Autres spécificités du discours scientifique : l’oralisation ou l’inscription de formules symboliques, leur introduction dans le discours, l’enchaînement entre elles et le reste du discours en langage naturel. Nous proposons d’insister sur ces phénomènes et sur les outils langagiers assurant la coordination et la continuité entre les codes symbolique et naturel. Il serait bénéfique pour les apprenants de voir cette formation contenir un enseignement qui cible un fait précis très significatif dans leur spécialité, à savoir l’enseignement de différentes expressions pouvant assurer ces rôles d’enchaînements et introduire des équations, des schémas, des données mathématiques, des exemples et, au contraire, des expressions qui permettent de quitter le langage schématique et de revenir au langage naturel. Nous avons noté aussi dans l’analyse des corpus écrits un recours important aux éléments de hiérarchisation (titres, sous-titres, tirets, astérisques, retraits etc.). Toutefois, ces éléments ne sont pas toujours exploités au mieux. Ils ne sont pas toujours le reflet de la structure et du plan du texte et parfois même, ils peuvent accentuer l’effet de manque de structuration noté dans les productions de certains.

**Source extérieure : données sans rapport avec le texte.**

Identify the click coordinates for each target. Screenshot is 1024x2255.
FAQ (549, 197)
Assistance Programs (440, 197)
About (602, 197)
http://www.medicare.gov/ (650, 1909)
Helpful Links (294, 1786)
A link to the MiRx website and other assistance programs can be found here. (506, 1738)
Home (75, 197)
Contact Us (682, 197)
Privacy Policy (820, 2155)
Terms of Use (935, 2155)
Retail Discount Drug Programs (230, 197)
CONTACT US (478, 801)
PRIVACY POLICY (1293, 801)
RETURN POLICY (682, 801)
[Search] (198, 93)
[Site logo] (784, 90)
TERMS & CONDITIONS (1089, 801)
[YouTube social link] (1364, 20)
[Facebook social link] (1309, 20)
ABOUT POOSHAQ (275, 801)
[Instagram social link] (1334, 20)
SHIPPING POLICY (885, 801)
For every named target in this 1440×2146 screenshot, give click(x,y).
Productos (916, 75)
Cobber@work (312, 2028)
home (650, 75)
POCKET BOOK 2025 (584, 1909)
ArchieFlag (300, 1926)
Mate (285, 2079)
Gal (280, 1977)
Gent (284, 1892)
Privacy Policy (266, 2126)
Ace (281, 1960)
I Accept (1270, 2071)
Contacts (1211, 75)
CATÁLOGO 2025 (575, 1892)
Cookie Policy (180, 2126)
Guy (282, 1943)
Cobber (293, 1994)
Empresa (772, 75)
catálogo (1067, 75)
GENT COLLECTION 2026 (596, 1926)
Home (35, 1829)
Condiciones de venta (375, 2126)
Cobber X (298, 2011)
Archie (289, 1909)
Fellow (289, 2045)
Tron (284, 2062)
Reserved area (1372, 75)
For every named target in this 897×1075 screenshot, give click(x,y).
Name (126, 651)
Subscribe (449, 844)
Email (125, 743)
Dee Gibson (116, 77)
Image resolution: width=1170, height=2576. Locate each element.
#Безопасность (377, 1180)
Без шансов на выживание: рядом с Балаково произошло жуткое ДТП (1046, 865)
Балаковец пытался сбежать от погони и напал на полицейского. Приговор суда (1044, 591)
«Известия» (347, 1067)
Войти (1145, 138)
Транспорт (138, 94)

Aussi, pour palier à ce déficit, nous préconisons un retour sur ces indices en tant qu’outils dont l’utilité dépasse, dans le texte, le simple fait de schématisation en surface et la décoration mais touche plutôt sa structuration et son intelligibilité. En outre, les étudiants auraient besoin d’un enseignement pour stabiliser les codes du langage symbolique qu’ils manipulent, la simple imprégnation par une exposition massive et de longue durée ne portant pas toujours ses fruits. En effet, un des faits que nous notons chez nos participants est une sorte de flottement dans la réalisation, à l’oral ou à l’écrit, de ces formules et autres signes symboliques. Nous avons même noté chez un des participants une incapacité à relire les symboles et les formules. Sur ce point, l’aide d’un enseignant spécialiste sera certainement à envisager afin de déterminer et de mettre en place les codes adéquats.

Au travers et en parallèle de l’apprentissage de ce discours oral, un apprentissage de l’écrit spécialisé est préconisé en retour. Les étudiants ayant appris à reconnaître les spécificités du discours oral, leur rôle et leurs utilisations, ayant appris à définir les finalités de leur discours, à analyser la situation de production et de réception de leur texte, il est escompté qu’ils soient capables de reconnaître à chaque discours ces particularités et ces composantes et de ne pas véhiculer dans l’un des traces de l’autre.

Enfin, le discours enseignant pose une autre problématique : celle du discours scientifique en mouvance, du savoir muable, en continuel renouvellement et remise en question. Au-delà de la notion de la vérité, c’est aussi cet état d’esprit et ce rapport au savoir qu’il faut cultiver chez les apprenants afin qu’ils puissent avoir une vision plus critique et plus constructive, une vision de chercheurs.